- YOUR TASK: Starting with the line that contains "Task: Click the Morpho token logo" and going on through the end of the items, write out every line again, requests included, with each coordinate in the answers multiplied by 1.55 and rounded to a whole number, halves rounded up.

<<<<

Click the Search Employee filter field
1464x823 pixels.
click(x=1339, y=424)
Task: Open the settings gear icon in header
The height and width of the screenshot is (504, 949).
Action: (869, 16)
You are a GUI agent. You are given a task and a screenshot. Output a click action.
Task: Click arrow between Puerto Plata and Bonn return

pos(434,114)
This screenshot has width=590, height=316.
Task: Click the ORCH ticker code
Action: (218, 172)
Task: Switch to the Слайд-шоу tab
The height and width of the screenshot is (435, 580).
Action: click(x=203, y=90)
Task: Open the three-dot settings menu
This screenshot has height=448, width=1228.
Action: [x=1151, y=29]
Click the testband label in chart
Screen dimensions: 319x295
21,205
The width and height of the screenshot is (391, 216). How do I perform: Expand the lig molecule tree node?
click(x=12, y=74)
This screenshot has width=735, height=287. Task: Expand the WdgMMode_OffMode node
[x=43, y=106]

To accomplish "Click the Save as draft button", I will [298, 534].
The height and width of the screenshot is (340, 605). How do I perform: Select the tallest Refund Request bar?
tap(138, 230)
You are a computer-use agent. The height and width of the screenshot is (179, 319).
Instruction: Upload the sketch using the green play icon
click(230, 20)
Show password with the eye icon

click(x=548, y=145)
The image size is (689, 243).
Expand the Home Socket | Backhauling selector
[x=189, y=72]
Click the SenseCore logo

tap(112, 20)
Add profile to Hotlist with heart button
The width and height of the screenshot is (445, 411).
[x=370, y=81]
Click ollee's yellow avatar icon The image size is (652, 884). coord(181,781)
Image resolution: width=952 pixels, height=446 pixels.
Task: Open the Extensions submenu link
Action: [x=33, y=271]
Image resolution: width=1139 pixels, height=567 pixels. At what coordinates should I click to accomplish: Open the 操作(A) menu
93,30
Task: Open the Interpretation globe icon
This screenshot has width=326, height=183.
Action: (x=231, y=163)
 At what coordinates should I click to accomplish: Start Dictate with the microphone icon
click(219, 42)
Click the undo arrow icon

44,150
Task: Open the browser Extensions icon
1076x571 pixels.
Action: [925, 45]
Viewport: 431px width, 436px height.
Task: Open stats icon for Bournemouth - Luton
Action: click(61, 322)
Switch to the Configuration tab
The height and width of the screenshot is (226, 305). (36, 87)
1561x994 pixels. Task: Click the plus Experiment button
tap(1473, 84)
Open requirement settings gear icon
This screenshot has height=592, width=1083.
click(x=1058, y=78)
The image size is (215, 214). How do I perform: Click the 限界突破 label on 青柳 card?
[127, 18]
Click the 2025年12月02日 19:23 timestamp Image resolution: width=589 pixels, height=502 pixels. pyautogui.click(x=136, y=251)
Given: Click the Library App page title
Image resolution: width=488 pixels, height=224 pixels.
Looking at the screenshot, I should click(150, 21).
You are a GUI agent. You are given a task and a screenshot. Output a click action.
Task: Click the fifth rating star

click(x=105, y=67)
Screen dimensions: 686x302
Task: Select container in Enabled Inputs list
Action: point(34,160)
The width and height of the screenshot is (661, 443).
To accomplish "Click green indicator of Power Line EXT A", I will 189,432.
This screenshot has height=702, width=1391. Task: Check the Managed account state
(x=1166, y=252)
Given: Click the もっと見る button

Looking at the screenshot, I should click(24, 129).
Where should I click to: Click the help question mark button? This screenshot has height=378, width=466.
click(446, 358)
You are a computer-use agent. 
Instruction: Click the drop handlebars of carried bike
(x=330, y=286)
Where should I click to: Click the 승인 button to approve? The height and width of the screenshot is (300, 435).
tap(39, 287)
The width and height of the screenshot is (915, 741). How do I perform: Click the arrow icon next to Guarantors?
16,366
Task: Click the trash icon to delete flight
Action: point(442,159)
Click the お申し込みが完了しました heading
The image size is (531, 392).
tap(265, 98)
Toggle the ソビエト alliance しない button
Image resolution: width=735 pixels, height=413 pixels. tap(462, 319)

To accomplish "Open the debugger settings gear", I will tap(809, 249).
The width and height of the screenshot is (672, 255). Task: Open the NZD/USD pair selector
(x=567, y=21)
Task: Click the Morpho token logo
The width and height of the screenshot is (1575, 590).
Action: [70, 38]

>>>>

- FINAL RESULT:
Task: Click the Morpho token logo
The width and height of the screenshot is (1575, 590).
Action: [109, 59]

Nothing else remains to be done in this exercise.